Some Neighbors Say Bucket Toilets Prolong Encampments

Published at Fix Homelessness

Crews cleared thousands of pounds of trash along Green River Road in unincorporated King County last month. It was not an official sweep, so most of the RVs and homeless that left came right back.  For now, they’re being allowed to stay.  

We checked in Thursday night to see how people were doing. More than ten vehicles and RVs have returned, and there are now several tents set up along the side of the road. 

Holly Morales says she’s pleasantly surprised that King County is accommodating the campers this time around. She lives in an RV and says that for the first time at this location, county crews distributed toilet buckets and mini pop up tents for privacy. 

But this is not what some neighbors wanted. They told me off camera that this will enable people to stay even longer. And some question where all the waste is going to go. 

Dean Aldrich is CEO of Valor Soccer, which uses a field right next to the encampment. He says, “The water source for homes around here and their wells are contaminated because of the feces.”  

I reached out to several agencies, including the King County Regional Homelessness Authority, which is now responsible for outreach, as well as to Executive Dow Constantine’s office to find out if this is actually a new county program. So far, no response. But the county website does give instructions on how to use a pail as a toilet during an emergency.  

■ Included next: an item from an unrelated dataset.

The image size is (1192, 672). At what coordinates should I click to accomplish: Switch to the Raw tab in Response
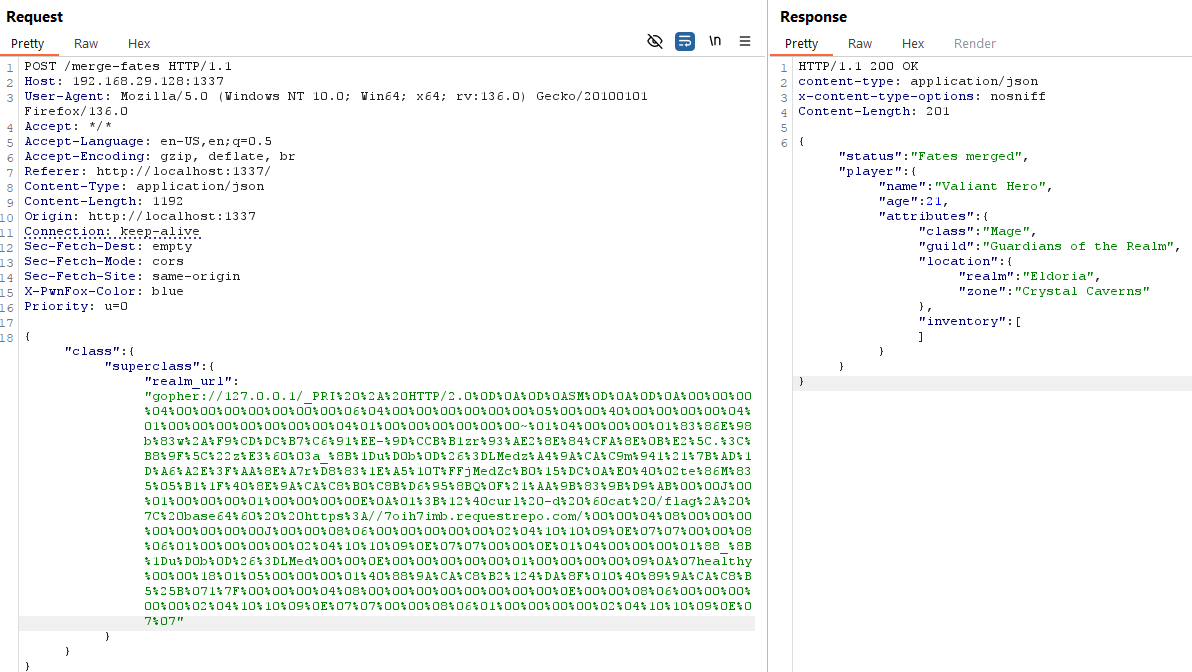tap(860, 44)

Even with loosening Covid protocols, King County is still operating under guidance from the health department that says encampments should not be removed during a pandemic. They also cite recommendations from the Centers for Disease Control and Prevention. But the last update on that agency’s website was in February. So it’s unclear when there will be any real progress on Green River Road. 

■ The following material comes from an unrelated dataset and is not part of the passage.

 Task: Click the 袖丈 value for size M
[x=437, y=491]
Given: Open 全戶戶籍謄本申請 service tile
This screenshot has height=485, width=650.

Councilmember Reagan Dunn’s homeless encampment removal legislation is still winding its way through the full council.  “We will never solve this problem, it will only get worse if we don’t have this comprehensive solution to this set of problems,” he says.  

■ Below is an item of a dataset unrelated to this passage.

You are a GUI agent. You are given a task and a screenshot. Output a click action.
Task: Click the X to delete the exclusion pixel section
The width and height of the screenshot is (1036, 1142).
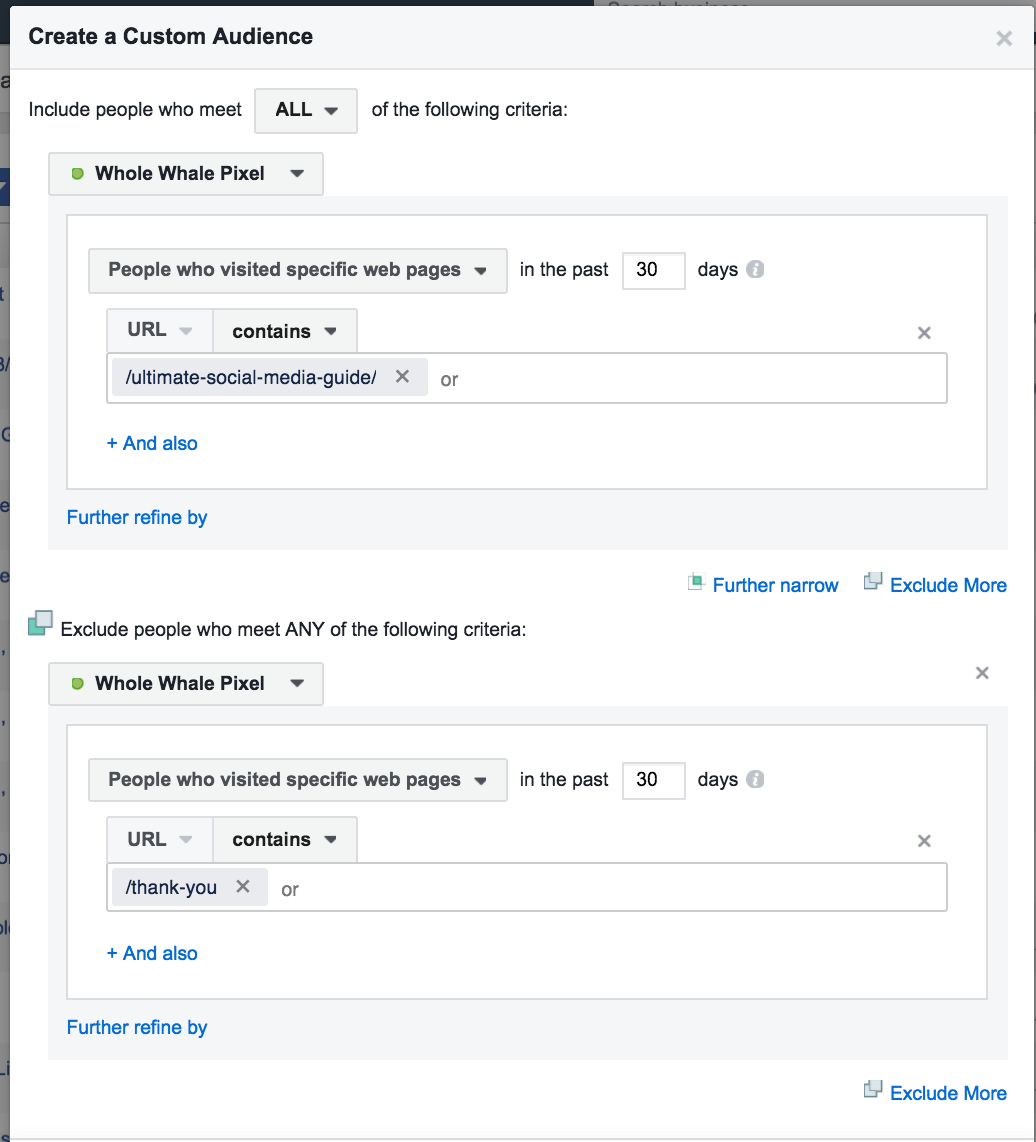click(x=981, y=673)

Meanwhile, outreach workers spent weeks trying to convince people to get off the streets and accept shelter before this clean up. But many refused—including Morales, who says tiny houses and other acceptable housing are not available. Morales says, “They need to stop telling people that they’re going to put us in housing and all that because there’s none.” 

She says for now they’re staying hunkered down and the bucket toilets are better than nothing.